[Exercise passage — start]

Do you ever get annoyed by an anime/manga trope that isn't even a trope? A story so overly cliched yet so original that it leaves you perplexed. The more I read stuff like this, the more I realise how conservative this medium can be in regard to works being inspired by foreign literature and/or cinematography. Manhua's are fairly more wide-ranging, but they still end up in a same spot, dealing with a similar conundrum. It's only reasonable as they're obviously derivative of manga culture as a whole. With that being said, let's jump into it.
Enter Ayeshah, an ill-fated orphan who gets adopted by a bunch
of aristocrats, and as you would expect, they're all snobby and, in the purest sense of the word, downright sadistic idiots. The characters are dull and the protagonist could very well be a front runner in a stupidity contest. But the suffering doesn't stop there, no. See, during chapter 4, I got to experience a muster of shockingly bad plot twists. Plot twists they were, as I didn't see most of it coming. I'll give the author some undeserved credit here. After that it progressively spirals down into a bottomless pit of horrid narrative by repeating the same scenarios over and over. Her 'secret' had no substance, considering how hyped up it was all throughout. It was just way too predictable.

[Exercise passage — finish]
[Extracted entries — start]

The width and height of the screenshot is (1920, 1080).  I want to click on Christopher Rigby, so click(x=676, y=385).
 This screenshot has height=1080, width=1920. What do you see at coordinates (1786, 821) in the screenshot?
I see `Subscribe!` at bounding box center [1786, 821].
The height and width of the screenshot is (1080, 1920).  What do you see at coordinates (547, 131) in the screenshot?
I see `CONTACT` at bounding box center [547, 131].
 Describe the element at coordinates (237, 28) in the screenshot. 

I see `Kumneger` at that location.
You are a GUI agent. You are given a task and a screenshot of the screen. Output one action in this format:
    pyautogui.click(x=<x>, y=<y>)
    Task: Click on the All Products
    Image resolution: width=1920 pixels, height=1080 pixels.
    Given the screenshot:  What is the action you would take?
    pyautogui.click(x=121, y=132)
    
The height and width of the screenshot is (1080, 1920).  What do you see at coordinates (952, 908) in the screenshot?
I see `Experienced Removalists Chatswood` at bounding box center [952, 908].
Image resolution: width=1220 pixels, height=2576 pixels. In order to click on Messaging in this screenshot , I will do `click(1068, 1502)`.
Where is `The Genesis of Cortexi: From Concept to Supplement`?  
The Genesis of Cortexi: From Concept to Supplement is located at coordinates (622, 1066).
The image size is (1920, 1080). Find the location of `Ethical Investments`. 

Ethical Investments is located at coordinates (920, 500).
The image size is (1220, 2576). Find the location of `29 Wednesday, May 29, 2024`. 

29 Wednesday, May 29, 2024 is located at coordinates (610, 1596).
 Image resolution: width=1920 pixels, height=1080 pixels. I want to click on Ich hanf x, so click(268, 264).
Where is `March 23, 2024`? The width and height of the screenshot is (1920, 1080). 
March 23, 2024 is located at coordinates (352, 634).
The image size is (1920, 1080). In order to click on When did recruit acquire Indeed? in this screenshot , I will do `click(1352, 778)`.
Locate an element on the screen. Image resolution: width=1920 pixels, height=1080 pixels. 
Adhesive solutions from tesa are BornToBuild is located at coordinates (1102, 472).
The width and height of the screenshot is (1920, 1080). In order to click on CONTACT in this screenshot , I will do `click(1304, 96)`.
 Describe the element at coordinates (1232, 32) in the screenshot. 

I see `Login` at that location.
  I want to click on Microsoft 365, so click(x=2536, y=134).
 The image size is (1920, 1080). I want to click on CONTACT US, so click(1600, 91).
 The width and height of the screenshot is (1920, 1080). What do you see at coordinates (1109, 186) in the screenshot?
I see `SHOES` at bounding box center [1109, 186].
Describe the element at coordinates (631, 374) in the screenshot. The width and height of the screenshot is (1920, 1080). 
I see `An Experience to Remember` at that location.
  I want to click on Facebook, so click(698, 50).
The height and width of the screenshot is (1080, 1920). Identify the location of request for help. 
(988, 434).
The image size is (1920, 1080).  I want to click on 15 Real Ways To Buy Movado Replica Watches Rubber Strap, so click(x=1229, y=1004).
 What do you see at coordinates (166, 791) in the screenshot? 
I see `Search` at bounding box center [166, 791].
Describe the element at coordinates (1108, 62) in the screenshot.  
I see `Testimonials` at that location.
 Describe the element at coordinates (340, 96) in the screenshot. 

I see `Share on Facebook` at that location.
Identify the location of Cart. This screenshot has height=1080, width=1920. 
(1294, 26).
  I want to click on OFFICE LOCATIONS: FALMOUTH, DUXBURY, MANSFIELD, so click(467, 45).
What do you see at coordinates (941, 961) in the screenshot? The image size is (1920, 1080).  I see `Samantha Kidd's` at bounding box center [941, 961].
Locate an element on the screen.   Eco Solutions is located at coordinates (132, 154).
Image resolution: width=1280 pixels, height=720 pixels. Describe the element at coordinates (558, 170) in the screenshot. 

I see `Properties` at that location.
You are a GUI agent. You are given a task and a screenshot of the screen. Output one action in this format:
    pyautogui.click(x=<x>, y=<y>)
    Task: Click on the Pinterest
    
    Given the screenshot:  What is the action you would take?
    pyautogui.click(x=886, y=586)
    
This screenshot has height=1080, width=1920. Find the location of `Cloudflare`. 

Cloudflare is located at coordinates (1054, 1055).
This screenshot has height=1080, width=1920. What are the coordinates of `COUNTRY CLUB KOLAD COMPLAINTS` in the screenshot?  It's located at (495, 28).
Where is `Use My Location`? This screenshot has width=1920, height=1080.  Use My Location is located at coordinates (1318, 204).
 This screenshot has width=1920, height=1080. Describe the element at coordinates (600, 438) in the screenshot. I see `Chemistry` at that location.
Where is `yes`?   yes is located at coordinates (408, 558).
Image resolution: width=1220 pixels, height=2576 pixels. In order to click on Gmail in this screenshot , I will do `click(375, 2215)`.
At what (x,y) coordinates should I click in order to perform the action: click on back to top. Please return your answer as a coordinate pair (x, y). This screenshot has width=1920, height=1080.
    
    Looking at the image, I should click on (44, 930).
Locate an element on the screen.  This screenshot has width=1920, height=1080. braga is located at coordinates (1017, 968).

[Extracted entries — finish]

• Task description:
Answer these questions using the review of Ayeshah's story:
1. Who adopts Ayeshah?
2. In which chapter does the writer run into the shockingly bad plot twists?
3. How does the writer describe manhuas compared with manga?

• Finished exercise:
1. A bunch of aristocrats.
2. Chapter 4.
3. As fairly more wide-ranging, though they still end up in the same spot because they are derivative of manga culture.